What happened to CouchDB's popularity? - firefoxman1
http://www.google.com/trends?q=MongoDB%2C+couchDB
======
rkalla
A lot of this is the result of the confusion in the community, there is the
CouchDB Apache project, then the CouchBase work and their own "Single Server"
releases that don't necessarily map 1:1 to the Apache versions.

Then there is the CouchBase "Couch Server" offering which, from what little I
can tell, is membase + CouchDB and their CouchDB build, according to their
docs, isn't 100% 1:1 with the Apache CouchDB builds (some differences about
protocol or something).

Then you have no officially maintained libraries for the different platforms
which was a turn off to me the first time I cracked that egg open.

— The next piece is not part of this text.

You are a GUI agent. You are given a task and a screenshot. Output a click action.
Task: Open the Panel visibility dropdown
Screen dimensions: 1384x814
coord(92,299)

Then you have CouchBase wanting to focus Couch on the mobile-cloud story since
they are the only NoSQL solution doing that , with native builds for some of
the mobile platforms.

Then you have BigCouch and IrisCouch and a slew of other things I can't figure
out where they fit in.

Ultimately when you enter the eco system and start digging, it is hard to
figure out exactly what "CouchDB" is, where to grab binaries for your platform
from and drivers for your platform.

As wavephorm pointed out, you _can_ figure it all out with some reading and
digging, but you have to persist.

It's not like Mongo, you don't just head to the official site, grab the
official binary and install the official driver.

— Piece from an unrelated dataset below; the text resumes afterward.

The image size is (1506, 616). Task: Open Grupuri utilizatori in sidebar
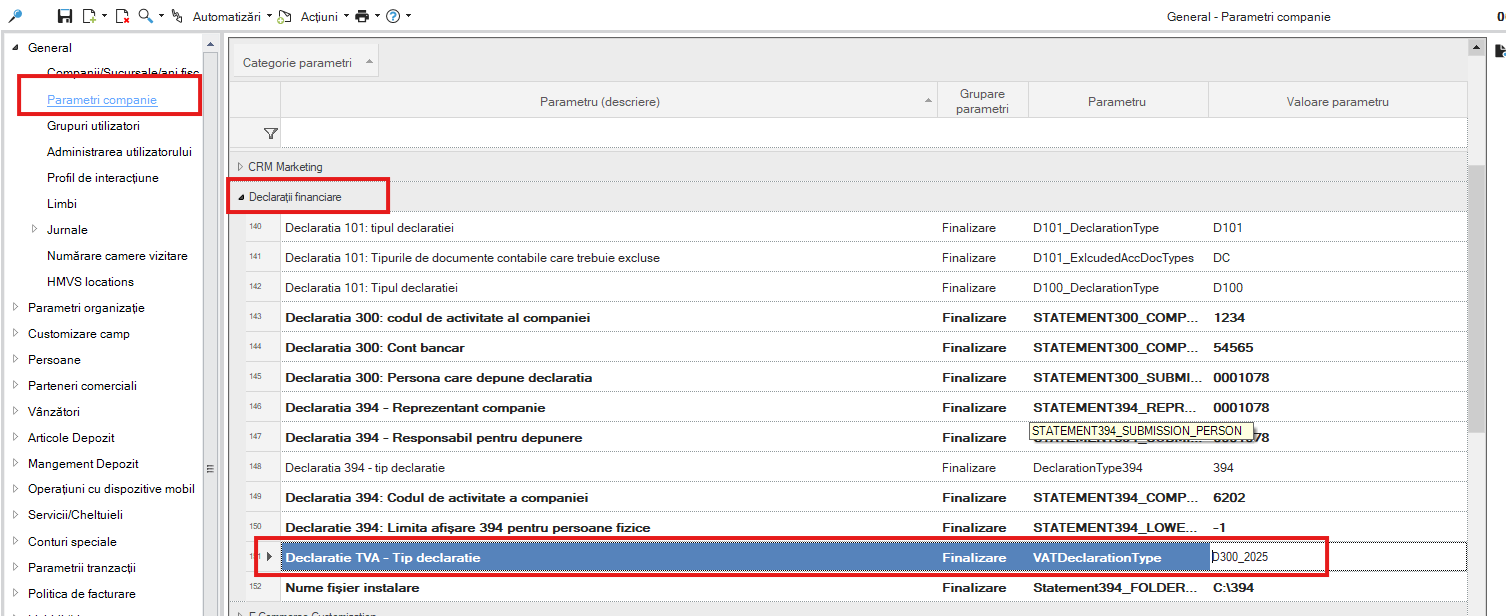point(93,126)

I'd also point out that CouchDB's biggest feature, the must-have feature no
other NoSQL repo besides RavenDB replicates, is the master-master replication.
If you don't need that, your barrier to entry with the other NoSQL solutions
is much easier/straight forward.

I hope at some point the CouchDB community focuses their efforts on barriers
to entries and figures out a common message for beginners they can
communicate, and from there introduce the customizations for the people that
need them (mobile Couch, BigCouch, etc.)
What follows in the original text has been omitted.